Picture it. On a warm summer morning, you’re at a farm just an hour from DC, and you’ve just picked a basket full of fresh zucchini, cherries or string beans. Now imagine that you pick four more baskets just like it…and give them all away. That’s gleaning!

With biblical roots, gleaning is one of the oldest commandments intended to help the poor. Leviticus 23:22 directs farmers to leave at least one-sixtieth of the edges of their fields unpicked, to not pick up fruit that has fallen to the ground and to not pick up bits of the harvest falls during transport. These leftovers are left for others—the poor, the stranger, widows and orphans, the Torah says—to pick up. The best-known gleaners may be the biblical Ruth and her mother-in-law Naomi, both widows. The two poor women go to glean in the fields belonging to Boaz, who winds up marrying Ruth, and they become the ancestors of King David.

Today’s gleaning takes a bit of a modern twist, yet the outcomes remain the same. I have been volunteering with DC Central Kitchen’s gleaning program since 2016. It is both a satisfying and humbling experience that makes me consider food insecurity, farm workers’ rights and food waste.

Soup kitchens and food pantries struggle to maintain adequate inventory of fresh produce, which is difficult to obtain due to high costs. In our area, they receive large donations of fresh fruits and vegetables infrequently, as shelf-stable grocery items are easier to store and last longer. Organizations like Arlington Food Assistance Center (AFAC) and Nourish Now in Montgomery County, Maryland run food collection drives throughout the year. Community kitchens also rely on donations to operate, and some, like DC Central Kitchen (DCCK), prepare thousands of meals every day to serve the city’s homeless population. AFAC and DCCK have run volunteer gleaning programs for the past few years, enabling them to offer their clients fresh, local produce.

Many farms are unable to pick all of the produce that is grown each year due to a lack of labor, unfavorable weather conditions or insufficient time. When a farm’s only options are to turn crops under and restart that field again the next season or pull up and compost plants and produce, everyone loses. Un-harvested produce represents a financial loss to farmers and can attract pests and insects.
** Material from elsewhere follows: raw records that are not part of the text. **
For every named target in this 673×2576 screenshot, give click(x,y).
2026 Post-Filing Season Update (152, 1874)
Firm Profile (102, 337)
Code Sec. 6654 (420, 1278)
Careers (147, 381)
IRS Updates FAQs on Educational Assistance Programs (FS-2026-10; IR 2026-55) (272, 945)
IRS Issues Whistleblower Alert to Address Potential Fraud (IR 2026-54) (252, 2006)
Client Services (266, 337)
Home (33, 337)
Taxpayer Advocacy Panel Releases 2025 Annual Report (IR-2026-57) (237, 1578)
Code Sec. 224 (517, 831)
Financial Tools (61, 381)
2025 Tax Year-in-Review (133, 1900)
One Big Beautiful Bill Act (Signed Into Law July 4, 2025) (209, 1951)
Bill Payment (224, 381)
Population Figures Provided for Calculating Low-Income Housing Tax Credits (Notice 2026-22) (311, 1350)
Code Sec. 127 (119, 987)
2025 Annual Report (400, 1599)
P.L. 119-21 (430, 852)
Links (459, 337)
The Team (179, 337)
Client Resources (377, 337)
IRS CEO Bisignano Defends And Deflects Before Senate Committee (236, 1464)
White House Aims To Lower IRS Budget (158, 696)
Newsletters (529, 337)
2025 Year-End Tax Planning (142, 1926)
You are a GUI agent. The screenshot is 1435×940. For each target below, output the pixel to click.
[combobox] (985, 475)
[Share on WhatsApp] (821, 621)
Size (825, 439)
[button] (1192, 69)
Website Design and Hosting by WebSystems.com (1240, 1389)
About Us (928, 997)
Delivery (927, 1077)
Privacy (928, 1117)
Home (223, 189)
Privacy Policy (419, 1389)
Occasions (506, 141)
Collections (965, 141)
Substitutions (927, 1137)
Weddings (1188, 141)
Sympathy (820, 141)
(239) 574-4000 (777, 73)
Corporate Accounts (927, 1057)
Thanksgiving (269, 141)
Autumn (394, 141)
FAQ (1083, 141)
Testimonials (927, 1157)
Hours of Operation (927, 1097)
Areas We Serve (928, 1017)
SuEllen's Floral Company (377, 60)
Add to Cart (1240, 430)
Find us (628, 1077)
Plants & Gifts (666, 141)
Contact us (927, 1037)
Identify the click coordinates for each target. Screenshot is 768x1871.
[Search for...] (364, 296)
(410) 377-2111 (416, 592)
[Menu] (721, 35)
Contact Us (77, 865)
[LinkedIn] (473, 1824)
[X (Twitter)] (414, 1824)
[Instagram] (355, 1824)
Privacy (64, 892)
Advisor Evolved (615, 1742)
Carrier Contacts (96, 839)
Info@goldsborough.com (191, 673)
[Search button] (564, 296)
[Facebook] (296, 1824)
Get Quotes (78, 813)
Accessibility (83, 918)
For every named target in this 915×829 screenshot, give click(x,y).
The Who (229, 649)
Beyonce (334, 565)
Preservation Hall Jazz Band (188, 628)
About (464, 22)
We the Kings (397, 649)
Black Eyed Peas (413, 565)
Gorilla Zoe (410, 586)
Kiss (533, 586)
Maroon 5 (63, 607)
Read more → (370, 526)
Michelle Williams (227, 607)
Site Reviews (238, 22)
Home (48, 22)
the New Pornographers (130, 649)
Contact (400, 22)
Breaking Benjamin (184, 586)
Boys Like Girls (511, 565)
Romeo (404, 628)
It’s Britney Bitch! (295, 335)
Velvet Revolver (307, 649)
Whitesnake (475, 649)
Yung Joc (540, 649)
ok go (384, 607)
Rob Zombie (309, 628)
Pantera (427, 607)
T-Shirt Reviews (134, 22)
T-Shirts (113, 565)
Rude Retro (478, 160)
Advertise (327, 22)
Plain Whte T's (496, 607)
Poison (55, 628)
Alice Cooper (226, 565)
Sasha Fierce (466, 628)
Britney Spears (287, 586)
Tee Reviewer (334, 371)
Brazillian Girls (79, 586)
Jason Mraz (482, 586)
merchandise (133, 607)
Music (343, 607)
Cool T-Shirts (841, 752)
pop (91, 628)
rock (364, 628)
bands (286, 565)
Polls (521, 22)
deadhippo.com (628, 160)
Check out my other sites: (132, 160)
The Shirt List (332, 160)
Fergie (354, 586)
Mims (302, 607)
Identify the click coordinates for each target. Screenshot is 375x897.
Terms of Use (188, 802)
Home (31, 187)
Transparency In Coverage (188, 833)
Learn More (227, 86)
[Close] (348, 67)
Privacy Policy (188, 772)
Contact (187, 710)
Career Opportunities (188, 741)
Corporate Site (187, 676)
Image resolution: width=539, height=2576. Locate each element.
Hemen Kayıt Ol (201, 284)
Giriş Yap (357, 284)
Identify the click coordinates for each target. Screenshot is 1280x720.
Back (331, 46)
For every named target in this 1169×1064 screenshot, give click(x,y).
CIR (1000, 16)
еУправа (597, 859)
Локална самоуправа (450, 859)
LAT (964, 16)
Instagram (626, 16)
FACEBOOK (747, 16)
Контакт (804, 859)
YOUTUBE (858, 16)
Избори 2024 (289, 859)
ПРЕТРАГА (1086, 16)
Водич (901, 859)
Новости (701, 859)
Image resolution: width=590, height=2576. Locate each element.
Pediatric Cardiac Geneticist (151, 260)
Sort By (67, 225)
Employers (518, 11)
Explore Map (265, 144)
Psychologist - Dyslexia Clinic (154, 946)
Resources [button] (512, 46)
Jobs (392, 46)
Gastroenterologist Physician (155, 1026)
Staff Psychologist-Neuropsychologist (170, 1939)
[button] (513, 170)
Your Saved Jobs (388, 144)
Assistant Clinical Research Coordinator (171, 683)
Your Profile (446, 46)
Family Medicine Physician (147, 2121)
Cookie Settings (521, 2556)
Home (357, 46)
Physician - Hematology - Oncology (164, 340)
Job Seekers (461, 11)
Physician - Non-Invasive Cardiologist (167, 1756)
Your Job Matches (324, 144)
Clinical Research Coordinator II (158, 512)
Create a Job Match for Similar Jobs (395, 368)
Gleaners pick crops that have over-produced, are the wrong size for commercial harvest (usually too large), are at the end of a growing season and can’t be picked efficiently because they are scattered throughout the fields or are too “ugly” or oddly shaped to be sold. Most farmers would prefer that excess fruits and vegetables be consumed rather than wasted.

There is a bit of mystery when it comes to what gleaners are likely to encounter. Unexpectedly ideal conditions may lead to an overly abundant field of corn, or a commercial buyer might reduce the size of their order. Tomatoes may ripen through late September, but if the farm’s schedule can only accommodate picking until Labor Day, the rest is lost. Once gleaned and returned to DCCK, skilled chefs, most of whom have trained there, prepare the giant squash, super sweet strawberries or crunchy carrots picked that morning within a day or two to serve the community in need.

DCCK’s volunteers travel up to two hours from DC to glean at a farm, anywhere from the Shenandoah all the way to the Eastern Shore of Maryland. We volunteer at both commercial farms and the “U-Pick”-style farms you might visit with your family.

There are many ways to engage and give back. Gleaning makes me feel connected to the Jewish value of tikkun olam (repairing the world). There is something particularly fitting about trying to heal the world by taking crops that would otherwise go to waste and harvesting them to feed those who are hungry.